#### Exercise directions
Copy the rows verbatim, starting at the line containing "Click the arrow" and ending with the line containing "click(x=200, y=10)", inclusive.

#### Data to use

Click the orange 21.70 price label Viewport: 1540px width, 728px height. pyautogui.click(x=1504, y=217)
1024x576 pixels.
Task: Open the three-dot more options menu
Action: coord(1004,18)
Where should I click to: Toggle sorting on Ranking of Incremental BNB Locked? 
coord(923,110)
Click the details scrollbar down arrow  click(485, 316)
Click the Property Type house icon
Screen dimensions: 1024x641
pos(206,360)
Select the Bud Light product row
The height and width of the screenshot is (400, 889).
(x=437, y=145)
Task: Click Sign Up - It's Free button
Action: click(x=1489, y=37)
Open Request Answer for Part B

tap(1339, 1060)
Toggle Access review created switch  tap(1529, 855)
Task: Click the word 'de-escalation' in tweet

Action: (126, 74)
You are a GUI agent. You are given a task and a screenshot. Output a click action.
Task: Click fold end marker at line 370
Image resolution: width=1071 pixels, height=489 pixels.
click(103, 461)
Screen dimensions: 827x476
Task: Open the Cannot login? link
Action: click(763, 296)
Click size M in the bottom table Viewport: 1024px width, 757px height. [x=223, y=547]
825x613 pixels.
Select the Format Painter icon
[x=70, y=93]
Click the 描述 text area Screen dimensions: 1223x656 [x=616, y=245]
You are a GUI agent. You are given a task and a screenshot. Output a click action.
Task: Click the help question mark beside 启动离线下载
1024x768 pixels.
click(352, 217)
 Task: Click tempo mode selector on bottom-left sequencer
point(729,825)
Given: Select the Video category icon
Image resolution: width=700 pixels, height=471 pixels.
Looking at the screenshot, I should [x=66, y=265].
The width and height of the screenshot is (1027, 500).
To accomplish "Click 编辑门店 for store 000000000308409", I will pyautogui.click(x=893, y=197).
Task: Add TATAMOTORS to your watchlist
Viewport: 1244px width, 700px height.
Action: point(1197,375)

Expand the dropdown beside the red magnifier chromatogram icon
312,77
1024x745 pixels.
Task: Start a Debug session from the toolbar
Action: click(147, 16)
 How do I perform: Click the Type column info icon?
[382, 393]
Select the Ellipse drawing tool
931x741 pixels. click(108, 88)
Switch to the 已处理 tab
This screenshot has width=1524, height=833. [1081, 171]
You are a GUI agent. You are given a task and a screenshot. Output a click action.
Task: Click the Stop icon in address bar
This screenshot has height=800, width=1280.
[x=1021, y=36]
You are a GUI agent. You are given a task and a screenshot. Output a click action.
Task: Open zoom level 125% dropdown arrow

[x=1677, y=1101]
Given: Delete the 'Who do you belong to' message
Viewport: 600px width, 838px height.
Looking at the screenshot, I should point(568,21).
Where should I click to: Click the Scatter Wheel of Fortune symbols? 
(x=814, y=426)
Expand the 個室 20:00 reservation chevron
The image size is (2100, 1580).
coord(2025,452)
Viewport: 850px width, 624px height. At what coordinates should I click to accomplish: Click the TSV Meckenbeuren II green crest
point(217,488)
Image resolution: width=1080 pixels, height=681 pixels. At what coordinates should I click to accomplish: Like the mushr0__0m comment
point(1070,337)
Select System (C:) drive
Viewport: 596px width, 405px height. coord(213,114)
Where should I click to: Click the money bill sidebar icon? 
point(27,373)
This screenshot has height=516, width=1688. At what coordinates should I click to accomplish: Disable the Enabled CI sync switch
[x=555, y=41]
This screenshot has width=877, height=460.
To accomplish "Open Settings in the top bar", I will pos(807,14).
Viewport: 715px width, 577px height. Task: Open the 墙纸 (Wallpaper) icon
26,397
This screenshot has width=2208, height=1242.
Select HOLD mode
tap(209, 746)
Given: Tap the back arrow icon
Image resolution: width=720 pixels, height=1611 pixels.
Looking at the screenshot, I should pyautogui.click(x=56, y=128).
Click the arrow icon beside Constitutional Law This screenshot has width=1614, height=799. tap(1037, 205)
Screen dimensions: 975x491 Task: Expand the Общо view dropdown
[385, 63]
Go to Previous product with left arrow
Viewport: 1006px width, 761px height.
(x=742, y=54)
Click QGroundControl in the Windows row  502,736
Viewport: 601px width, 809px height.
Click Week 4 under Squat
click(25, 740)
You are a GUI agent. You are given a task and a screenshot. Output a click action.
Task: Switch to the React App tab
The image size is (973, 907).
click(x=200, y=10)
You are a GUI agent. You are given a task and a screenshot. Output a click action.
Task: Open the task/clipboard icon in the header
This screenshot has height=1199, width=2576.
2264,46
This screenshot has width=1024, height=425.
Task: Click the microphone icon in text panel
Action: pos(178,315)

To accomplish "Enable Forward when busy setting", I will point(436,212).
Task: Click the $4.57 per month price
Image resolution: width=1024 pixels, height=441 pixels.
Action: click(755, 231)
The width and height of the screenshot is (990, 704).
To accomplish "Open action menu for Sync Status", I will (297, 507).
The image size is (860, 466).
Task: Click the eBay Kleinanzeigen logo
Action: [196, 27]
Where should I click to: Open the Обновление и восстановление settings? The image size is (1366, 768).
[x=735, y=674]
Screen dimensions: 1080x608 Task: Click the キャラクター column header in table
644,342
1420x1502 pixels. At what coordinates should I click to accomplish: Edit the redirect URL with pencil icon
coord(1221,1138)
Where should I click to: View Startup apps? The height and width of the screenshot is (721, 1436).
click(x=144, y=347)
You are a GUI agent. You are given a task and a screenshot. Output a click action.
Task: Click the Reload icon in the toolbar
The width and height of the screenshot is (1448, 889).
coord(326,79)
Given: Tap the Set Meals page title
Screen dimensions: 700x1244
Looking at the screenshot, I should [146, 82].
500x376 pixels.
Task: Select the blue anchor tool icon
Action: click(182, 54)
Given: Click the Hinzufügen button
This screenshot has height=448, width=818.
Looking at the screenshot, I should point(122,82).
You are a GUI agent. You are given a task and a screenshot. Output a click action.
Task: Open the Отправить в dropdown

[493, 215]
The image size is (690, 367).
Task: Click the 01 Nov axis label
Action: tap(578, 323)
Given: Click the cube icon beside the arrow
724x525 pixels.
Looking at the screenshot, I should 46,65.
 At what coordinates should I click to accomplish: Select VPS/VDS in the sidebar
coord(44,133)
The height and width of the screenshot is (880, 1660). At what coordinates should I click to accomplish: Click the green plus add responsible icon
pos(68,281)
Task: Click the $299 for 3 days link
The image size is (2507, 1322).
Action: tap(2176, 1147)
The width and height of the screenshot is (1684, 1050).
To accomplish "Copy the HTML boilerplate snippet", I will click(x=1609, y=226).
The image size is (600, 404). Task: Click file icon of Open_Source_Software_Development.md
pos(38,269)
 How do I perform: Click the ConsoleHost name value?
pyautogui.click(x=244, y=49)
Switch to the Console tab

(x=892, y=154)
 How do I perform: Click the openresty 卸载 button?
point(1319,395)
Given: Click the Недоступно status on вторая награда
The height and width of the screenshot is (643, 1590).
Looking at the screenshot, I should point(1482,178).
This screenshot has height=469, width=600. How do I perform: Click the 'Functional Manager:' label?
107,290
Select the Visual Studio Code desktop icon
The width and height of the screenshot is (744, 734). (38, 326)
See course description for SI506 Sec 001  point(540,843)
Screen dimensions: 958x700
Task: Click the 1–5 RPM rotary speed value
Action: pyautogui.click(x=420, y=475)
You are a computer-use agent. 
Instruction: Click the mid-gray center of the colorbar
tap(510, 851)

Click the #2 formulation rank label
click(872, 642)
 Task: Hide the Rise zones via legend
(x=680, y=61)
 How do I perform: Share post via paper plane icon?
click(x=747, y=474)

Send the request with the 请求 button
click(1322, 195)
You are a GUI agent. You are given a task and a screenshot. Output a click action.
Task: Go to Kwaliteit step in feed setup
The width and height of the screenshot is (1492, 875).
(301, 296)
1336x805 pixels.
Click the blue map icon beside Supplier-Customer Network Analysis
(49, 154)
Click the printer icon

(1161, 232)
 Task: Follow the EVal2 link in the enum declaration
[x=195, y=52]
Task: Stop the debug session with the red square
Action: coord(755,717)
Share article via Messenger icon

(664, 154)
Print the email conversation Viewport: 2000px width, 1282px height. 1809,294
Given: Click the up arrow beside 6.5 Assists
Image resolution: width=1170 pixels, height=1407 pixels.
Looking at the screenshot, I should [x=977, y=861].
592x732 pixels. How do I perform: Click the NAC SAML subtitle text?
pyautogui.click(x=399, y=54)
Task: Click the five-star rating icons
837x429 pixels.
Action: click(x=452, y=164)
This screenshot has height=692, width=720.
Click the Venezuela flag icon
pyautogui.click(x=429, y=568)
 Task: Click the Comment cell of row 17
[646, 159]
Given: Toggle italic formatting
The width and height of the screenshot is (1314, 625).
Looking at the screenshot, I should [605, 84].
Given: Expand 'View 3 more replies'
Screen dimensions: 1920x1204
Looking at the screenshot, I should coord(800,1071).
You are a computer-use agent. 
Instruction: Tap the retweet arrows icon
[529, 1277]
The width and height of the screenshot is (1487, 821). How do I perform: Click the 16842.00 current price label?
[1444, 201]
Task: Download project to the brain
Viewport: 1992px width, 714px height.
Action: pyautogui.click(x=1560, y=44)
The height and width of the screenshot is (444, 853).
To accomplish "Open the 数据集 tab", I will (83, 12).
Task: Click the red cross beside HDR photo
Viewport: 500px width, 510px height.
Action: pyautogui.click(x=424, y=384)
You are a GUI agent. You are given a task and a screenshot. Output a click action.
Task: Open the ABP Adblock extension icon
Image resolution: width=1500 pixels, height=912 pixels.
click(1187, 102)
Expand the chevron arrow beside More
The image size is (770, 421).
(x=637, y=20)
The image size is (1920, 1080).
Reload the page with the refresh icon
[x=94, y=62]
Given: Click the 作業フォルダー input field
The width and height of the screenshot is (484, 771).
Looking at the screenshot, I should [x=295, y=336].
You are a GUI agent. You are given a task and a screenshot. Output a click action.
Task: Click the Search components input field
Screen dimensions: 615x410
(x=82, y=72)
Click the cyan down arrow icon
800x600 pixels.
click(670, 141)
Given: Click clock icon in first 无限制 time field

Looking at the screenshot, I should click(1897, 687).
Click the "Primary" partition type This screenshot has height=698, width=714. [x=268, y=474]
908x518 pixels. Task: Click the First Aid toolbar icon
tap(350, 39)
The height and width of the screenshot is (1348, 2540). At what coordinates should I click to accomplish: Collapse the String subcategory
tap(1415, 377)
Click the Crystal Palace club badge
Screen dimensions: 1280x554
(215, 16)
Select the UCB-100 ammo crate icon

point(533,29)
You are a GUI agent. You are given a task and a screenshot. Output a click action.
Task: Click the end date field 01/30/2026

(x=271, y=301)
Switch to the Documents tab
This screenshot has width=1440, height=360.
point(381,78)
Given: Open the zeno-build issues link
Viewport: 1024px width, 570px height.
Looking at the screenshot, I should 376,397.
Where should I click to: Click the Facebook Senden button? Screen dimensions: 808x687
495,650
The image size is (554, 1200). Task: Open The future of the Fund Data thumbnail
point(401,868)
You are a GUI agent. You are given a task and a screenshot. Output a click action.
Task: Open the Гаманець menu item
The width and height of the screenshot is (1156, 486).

#### The result
Click the arrow icon beside Constitutional Law This screenshot has width=1614, height=799. tap(1037, 205)
Screen dimensions: 975x491 Task: Expand the Общо view dropdown
[385, 63]
Go to Previous product with left arrow
Viewport: 1006px width, 761px height.
(x=742, y=54)
Click QGroundControl in the Windows row  502,736
Viewport: 601px width, 809px height.
Click Week 4 under Squat
click(25, 740)
You are a GUI agent. You are given a task and a screenshot. Output a click action.
Task: Switch to the React App tab
The image size is (973, 907).
click(x=200, y=10)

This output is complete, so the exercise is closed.